I’m wondering if there is a way to access the matrix multiply operators from python.

Specifically, the C++ documentation mentions the ability to use matrix multplication that is different than mul.

https://docs.opencv.org/4.x/d3/d63/classcv_1_1Mat.html#a385c09827713dc3e6d713bfad8460706

Unfortunately, I cannot find any documentation on the function being exported to the cv2 namespace in python.

The main advantage I find is it would help bring users to C++ performance to python.

I believe that for my application, I found the cv2::transform function,
https://docs.opencv.org/4.x/d2/de8/group__core__array.html#ga393164aa54bb9169ce0a8cc44e08ff22

Maybe all that is needed a little more cross referencing, but I’m hoping that matmul might be a good thing to expose in python:

  • Convert to opencv cv2::Mat
  • Apply the * operator
  • Return result

Is there a version of the * operator that supports an output parameter? Is that gemm?

there is no export because numpy is a good library for matrix operations
If you want in C++:

    Mat A = (Mat_<float>(2, 3) << 0, 2, 3, 1, 5, 7);
    Mat B = (Mat_<float>(2, 3) << 1, 2, 3, 3, 2, 1);
    Mat C = A.mul(2 / B);

python code is

import numpy as np
A = np.array([[0, 2, 3],[1, 5, 7]], dtype=np.float32)
B = np.array([[1, 2, 3],[3, 2, 1]], dtype=np.float32)
C = A*2/B

About GEMM and performance, see:

Also, with NumPy do not write iteration loops but rather use the different NumPy functions instead and install a BLAS library.

(Actually it is similar in C++. If you are doing large matrix multiplication, you better have to install a BLAS library like Intel MKL or OpenBLAS.)

You can also call the BLAS routines directly from OpenCV but as previously stated there isn’t any point because to get the same performance as numpy you need to build OpenCv against a BLAS library and as images are stored as numpy arrays in python you can just use numpy. See below for a comparison of GEMM from python

Sorry for the late reply on my behalf. this is a new forum for me.
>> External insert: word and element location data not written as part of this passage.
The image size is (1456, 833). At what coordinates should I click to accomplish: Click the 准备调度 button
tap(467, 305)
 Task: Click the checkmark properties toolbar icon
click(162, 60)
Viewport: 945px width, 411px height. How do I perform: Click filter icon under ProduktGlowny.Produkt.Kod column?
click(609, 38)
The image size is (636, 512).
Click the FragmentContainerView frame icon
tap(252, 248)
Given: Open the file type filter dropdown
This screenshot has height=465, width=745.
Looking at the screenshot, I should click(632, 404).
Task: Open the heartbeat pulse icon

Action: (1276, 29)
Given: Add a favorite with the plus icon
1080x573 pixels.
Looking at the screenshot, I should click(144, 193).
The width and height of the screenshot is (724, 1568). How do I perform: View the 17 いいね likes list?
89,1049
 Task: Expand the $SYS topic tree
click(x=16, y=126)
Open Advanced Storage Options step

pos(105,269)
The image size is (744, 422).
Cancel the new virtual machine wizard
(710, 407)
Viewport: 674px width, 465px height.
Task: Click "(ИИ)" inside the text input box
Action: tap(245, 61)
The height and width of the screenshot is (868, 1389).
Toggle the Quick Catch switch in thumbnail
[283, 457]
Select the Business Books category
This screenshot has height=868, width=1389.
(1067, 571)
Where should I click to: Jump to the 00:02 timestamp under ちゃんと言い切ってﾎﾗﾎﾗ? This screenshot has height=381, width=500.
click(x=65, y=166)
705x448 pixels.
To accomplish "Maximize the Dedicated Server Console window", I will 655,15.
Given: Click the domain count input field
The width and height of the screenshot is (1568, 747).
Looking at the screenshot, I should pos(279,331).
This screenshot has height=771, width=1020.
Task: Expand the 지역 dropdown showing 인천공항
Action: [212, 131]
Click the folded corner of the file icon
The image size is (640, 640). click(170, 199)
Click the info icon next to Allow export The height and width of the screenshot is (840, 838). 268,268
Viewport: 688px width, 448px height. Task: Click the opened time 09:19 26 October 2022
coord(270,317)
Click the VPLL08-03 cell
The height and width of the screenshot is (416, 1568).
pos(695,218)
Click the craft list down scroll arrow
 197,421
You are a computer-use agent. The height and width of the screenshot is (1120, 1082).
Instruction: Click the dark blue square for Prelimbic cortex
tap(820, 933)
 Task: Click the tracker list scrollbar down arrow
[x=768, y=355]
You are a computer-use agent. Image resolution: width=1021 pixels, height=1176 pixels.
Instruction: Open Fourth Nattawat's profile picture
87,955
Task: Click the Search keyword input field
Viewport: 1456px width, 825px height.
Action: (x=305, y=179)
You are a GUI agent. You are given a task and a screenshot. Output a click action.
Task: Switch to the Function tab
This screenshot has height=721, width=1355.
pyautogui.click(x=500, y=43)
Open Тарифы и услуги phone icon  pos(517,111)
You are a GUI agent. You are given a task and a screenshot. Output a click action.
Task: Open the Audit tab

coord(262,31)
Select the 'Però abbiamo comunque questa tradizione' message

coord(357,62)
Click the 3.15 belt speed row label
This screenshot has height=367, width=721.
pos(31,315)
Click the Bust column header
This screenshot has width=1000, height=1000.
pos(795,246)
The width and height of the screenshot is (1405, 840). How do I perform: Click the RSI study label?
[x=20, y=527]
I really do appreciate all your replies.

Ultimately, I feel like numpy is well versed for floating point operations, but falls short for integer operations when overflow and memory consumption is a concern (a very common concern for image processing).

Honestly, I didn’t know that numpy was able to use gemm with syntax like:

npMat3 = npMat4 = npMat5 = npTmp + npTmp*1j
%timeit npMat3.T @ npMat4 + npMat5

I’ll have to get back to you all with real benchmarks it seems.

if you are concerned about numpy producing a lot of temporary data, just write your kernels in plain python and then use @numba.njit

or write OpenCL kernels and run them with pyopencl

or use OpenCV functions, with cv.UMat, but then you’re back to intermediate results for a bunch of stuff, same as with numpy.